• **Dataset entries**:
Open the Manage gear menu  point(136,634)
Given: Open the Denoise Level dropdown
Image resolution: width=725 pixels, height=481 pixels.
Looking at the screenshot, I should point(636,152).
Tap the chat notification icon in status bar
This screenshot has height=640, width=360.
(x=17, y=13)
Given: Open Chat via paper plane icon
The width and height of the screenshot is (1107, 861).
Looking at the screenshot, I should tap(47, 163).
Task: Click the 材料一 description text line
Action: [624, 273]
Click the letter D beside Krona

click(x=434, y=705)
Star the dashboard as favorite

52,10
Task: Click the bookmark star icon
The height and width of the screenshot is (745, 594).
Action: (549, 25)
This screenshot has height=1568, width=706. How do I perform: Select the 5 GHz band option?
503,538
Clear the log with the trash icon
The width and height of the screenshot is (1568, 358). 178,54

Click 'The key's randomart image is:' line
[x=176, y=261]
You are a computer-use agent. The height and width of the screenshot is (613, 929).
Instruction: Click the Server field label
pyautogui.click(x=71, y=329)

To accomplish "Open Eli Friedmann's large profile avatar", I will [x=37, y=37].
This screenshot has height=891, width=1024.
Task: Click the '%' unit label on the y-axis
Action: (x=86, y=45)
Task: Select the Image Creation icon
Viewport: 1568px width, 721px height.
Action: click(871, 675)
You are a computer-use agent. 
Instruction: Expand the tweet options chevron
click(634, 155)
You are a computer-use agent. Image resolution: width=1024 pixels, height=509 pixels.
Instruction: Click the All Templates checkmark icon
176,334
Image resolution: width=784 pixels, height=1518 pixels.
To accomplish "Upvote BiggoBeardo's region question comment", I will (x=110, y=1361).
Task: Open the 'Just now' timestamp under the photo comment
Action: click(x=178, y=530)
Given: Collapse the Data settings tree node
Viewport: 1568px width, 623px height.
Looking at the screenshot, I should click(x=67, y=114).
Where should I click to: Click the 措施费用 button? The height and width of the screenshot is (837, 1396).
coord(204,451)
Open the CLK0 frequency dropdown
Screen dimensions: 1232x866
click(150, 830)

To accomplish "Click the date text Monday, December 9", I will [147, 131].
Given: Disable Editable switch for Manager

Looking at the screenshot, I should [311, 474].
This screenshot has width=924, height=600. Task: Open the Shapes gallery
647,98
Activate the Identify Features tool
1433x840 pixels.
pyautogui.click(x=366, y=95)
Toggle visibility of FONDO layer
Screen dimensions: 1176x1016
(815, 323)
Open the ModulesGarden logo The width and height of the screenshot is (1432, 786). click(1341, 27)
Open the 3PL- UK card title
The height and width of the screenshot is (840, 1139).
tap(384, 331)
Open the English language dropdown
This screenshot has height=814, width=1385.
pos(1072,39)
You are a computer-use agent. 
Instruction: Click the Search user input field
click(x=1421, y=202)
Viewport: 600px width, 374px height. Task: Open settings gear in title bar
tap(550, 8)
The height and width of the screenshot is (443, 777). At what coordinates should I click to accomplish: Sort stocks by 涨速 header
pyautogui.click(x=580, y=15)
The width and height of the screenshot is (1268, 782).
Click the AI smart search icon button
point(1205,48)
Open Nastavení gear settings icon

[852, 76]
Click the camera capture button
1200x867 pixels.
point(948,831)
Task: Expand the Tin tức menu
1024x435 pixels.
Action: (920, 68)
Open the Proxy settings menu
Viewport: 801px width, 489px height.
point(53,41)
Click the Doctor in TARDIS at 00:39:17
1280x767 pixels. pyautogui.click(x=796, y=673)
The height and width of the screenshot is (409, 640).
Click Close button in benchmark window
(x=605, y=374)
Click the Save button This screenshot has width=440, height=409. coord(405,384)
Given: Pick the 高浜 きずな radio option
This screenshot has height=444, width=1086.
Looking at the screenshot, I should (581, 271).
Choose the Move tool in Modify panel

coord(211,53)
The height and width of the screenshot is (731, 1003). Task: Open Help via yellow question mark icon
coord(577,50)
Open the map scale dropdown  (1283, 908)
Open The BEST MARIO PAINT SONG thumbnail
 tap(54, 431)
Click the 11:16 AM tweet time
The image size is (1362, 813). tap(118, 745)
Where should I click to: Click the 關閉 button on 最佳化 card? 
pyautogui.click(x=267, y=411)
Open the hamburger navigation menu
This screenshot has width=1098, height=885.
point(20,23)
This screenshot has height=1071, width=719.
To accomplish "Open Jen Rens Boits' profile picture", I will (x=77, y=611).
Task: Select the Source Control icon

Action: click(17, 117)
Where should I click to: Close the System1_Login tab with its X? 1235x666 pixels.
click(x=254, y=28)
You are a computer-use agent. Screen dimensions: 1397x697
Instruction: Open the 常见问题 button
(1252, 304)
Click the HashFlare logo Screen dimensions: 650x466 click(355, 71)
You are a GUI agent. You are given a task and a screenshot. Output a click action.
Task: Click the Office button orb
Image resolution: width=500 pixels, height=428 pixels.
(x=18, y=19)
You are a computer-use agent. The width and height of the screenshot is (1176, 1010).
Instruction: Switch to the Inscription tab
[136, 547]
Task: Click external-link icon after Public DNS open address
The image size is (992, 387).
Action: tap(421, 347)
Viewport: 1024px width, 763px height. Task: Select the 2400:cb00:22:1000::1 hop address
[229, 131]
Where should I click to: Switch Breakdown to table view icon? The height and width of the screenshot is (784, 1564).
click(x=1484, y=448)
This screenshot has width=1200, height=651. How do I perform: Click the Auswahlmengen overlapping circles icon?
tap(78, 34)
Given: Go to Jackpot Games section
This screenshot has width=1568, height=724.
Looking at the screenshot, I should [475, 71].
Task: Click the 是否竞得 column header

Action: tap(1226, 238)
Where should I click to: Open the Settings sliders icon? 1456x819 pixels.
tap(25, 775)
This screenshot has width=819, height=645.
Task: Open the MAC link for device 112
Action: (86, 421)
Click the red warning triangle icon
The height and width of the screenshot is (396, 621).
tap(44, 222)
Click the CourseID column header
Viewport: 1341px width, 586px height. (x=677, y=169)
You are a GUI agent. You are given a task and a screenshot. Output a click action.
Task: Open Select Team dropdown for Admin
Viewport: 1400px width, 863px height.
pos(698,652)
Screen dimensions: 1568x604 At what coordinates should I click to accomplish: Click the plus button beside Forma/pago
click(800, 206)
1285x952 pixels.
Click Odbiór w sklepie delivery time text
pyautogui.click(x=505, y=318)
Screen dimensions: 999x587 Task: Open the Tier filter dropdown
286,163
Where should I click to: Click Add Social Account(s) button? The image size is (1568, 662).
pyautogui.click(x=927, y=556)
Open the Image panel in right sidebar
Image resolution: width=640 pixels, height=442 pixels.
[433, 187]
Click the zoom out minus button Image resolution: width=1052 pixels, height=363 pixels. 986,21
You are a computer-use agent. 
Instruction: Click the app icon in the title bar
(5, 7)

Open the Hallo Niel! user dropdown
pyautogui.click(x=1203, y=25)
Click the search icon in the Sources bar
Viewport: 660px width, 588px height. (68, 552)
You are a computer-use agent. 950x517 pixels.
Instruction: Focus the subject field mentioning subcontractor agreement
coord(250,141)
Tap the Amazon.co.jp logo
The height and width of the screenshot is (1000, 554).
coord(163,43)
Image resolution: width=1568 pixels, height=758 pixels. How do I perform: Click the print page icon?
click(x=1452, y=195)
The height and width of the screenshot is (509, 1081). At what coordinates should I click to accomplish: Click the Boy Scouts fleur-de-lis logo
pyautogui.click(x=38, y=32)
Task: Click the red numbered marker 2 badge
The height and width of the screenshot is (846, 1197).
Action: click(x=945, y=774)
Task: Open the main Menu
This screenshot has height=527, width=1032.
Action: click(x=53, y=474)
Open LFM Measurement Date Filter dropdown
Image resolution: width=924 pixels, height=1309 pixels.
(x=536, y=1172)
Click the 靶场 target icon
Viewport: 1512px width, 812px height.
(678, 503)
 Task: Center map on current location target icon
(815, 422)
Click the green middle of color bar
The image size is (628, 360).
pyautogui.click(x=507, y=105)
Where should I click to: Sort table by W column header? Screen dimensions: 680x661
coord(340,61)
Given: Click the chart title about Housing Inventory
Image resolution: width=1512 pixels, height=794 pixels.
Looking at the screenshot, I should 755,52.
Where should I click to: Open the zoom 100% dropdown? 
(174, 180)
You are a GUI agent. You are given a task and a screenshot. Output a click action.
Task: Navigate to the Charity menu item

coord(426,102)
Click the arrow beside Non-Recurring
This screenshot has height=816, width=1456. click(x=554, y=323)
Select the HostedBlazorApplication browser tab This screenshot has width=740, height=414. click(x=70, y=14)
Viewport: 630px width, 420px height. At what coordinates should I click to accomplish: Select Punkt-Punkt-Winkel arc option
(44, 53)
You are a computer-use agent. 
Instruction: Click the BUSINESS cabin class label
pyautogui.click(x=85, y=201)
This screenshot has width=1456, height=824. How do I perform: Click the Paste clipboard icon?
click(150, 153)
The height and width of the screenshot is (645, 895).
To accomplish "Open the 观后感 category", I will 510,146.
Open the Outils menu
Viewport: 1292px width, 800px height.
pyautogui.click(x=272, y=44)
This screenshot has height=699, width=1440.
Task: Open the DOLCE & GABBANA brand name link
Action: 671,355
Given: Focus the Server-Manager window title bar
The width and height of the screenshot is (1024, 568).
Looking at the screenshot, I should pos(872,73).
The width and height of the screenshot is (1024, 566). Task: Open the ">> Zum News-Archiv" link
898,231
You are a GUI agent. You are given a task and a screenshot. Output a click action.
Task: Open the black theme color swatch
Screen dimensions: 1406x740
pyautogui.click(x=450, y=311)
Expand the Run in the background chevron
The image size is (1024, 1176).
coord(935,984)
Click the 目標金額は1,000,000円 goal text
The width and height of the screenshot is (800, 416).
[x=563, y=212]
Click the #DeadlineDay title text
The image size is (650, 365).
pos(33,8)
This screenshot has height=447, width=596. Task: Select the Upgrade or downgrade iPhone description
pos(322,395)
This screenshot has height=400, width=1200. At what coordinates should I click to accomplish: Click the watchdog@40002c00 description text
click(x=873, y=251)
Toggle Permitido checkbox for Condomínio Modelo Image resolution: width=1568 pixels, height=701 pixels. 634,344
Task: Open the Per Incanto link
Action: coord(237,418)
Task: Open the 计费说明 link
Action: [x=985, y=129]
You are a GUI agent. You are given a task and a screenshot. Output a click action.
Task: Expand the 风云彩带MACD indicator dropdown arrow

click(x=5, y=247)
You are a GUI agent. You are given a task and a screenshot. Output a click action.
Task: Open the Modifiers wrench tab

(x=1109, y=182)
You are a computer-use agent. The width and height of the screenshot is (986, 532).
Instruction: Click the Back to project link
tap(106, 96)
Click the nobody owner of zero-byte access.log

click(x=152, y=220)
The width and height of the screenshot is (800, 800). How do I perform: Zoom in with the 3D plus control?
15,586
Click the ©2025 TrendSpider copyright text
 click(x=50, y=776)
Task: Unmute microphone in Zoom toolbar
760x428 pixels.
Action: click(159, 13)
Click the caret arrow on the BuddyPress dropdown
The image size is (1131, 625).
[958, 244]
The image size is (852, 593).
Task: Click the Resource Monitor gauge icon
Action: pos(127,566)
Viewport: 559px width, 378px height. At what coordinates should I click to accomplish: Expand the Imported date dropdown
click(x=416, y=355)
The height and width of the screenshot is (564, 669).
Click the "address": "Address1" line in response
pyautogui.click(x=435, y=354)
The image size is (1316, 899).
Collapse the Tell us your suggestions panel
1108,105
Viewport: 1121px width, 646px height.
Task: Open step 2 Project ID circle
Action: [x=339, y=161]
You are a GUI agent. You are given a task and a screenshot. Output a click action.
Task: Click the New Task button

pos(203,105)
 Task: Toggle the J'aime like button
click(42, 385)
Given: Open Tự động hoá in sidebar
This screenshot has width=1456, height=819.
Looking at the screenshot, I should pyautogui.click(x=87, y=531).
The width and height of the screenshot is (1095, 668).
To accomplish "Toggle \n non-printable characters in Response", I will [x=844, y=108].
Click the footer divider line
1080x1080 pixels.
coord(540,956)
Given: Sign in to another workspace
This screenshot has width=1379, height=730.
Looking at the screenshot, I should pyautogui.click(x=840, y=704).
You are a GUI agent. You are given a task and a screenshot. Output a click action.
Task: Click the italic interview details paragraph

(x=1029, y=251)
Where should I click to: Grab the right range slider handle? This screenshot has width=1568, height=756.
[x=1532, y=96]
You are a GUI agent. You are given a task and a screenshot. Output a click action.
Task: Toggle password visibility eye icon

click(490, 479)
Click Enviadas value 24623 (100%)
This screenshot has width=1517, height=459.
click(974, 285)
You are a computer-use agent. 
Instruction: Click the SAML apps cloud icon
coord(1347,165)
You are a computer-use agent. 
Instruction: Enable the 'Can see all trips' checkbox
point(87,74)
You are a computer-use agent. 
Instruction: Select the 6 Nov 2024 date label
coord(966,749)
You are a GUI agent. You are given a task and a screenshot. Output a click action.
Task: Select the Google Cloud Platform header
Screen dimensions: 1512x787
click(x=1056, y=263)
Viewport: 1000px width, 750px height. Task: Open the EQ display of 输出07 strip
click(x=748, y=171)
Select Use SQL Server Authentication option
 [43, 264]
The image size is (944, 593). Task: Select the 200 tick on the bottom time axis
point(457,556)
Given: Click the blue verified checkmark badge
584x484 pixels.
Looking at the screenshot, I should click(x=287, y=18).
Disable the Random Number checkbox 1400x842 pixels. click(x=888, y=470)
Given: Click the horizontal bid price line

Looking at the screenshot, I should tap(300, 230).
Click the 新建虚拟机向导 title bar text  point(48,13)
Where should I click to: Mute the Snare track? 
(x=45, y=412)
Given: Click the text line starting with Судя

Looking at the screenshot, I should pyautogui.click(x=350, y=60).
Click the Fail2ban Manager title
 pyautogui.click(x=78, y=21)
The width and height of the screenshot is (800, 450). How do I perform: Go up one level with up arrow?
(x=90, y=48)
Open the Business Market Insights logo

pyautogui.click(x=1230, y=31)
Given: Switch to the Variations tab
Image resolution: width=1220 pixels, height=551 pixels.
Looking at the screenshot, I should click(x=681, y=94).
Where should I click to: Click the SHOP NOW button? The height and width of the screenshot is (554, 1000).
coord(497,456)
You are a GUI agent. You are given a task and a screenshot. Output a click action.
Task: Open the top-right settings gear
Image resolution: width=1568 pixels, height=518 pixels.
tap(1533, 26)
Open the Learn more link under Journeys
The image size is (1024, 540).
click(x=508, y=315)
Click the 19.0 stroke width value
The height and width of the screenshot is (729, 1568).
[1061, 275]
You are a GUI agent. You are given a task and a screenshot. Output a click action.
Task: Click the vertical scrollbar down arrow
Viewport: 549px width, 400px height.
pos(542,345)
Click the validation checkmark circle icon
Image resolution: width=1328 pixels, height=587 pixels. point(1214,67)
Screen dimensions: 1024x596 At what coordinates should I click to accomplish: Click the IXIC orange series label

• **Problem requirements**:
Of all the entries above, retype exactly the lines from the line with "Click the 新建虚拟机向导" to the line with "Given: Switch to the Variations tab", both included, and no others.

• **Task output**:
Click the 新建虚拟机向导 title bar text  point(48,13)
Where should I click to: Mute the Snare track? 
(x=45, y=412)
Given: Click the text line starting with Судя

Looking at the screenshot, I should pyautogui.click(x=350, y=60).
Click the Fail2ban Manager title
 pyautogui.click(x=78, y=21)
The width and height of the screenshot is (800, 450). How do I perform: Go up one level with up arrow?
(x=90, y=48)
Open the Business Market Insights logo

pyautogui.click(x=1230, y=31)
Given: Switch to the Variations tab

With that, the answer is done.